As soon as I returned from the two year mission, I landed a job in Dallas, Georgia, teaching high school English at Paulding County High School. Having never checked on my lottery number (“If I ignore it, it will go away”), I was pretty shocked when the letter came from Selective Service in November commanding me to report for induction right away. I went immediately to tell my principal, Dave Hardin, who happened to know that he could appeal for a “deferment” until my contract with the school system was completed in June. I knew that deferment only postponed the inevitable, but it gave me a few more months to enjoy teaching, and to consider mentally and emotionally what might be ahead in the military.

By this stage in life, I had friends in both the “hawk” and “dove” camps. The dove friends, exemplified by Mary Fran Hughes (Hong Kong colleague), thought that I should escape to Canada, where some American men were fleeing to avoid military service. My “hawk” friends included guys like high school friend Don Russell, who had already survived a tour in Viet Nam himself. The hawks were not as passionate as the doves. This was not a popular war, and even those who were patriotic had a hard time working up much enthusiasm for it.

The only reason I would have even considered avoiding the draft was because I instinctively knew that I would not be “good” at being a soldier. Of course, I was not unaware of the dangers involved, but could be a bit philosophical about that. Even at that stage in my Christian journey, I knew that my times were in God’s hands, and I would not lose my life in Viet Nam unless that was part of His grand design. But I dreaded an environment in which I could not feel useful or worthy. In the end, I recalled other “uncomfortable” situations when God had enabled (or delivered), and I suspected this would be no different.

Having lived in Hong Kong for a couple of years, I had come to grips with accepting my identity as an American. If being loyal to the country of my birth meant serving in the military, then that was not something I would avoid, even if I didn’t completely understand the reason for this war. I simply had no alternative that I could think of - not with a clear conscience, anyway.
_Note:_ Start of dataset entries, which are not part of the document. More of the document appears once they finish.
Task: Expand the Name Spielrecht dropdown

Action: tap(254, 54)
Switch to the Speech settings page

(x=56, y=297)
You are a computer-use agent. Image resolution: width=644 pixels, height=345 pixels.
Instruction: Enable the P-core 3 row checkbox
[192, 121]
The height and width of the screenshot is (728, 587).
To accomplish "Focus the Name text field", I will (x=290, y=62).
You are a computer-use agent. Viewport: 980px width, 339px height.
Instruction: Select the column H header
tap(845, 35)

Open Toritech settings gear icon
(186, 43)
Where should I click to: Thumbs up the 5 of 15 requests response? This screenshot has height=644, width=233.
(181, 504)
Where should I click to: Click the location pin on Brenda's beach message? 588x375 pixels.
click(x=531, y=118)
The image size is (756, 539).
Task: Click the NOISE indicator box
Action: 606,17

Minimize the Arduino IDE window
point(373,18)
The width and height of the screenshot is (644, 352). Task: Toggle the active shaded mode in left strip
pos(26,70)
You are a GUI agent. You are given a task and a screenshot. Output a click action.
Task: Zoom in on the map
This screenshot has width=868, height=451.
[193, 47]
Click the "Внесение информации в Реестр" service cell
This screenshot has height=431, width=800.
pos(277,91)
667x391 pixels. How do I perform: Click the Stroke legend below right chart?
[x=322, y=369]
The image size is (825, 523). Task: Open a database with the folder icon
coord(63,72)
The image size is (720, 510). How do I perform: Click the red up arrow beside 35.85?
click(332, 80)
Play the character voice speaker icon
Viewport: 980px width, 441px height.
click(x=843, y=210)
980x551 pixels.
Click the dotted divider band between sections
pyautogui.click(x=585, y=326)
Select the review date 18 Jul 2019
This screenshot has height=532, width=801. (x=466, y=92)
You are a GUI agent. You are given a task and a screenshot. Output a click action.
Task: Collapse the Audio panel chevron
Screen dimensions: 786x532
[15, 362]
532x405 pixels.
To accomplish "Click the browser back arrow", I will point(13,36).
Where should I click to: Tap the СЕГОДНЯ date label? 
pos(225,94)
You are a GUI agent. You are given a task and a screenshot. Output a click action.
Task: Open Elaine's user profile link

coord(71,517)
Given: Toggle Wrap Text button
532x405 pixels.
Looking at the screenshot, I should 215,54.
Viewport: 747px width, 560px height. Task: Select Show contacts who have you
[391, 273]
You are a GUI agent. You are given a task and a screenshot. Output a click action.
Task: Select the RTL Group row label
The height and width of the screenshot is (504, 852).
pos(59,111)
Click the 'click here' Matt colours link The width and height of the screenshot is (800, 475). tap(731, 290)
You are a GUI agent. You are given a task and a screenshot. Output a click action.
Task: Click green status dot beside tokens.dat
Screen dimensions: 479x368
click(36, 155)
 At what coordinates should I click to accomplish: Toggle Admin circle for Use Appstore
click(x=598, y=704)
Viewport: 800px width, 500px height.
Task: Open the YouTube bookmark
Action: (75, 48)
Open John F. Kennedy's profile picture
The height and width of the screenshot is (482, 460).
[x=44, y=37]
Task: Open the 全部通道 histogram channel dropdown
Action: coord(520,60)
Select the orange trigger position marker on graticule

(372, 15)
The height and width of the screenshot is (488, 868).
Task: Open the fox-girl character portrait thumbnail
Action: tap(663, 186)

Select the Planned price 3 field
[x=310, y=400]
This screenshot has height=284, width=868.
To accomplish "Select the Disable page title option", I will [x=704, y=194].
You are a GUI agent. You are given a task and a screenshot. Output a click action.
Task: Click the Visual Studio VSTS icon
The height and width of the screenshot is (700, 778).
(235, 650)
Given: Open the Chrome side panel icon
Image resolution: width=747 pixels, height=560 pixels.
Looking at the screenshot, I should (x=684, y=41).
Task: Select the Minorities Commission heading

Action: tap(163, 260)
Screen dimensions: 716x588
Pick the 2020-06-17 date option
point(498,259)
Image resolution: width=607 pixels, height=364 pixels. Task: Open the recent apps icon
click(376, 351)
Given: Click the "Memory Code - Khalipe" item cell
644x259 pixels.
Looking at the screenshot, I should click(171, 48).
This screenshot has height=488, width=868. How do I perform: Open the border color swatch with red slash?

As the day for induction drew near, I remember praying – not for safety – but for Christian fellowship. “Lord, there probably aren’t any Christians in the army, but if there are, please lead me to them for encouragement and growth.” I little imagined how effectively He would answer this prayer!

And so it was that in mid-June, 1971, I found myself on a bus leaving Atlanta for Fort Jackson, South Carolina. Among the 45 other inductees were a dozen or so others who, like me, had just completed a year of teaching. Dread and excitement filled me with anticipation for the next great adventure!

Sunday, June 20, 2010

Walking the tracks


This one isn't a long story, but it encapsulates several good memories. 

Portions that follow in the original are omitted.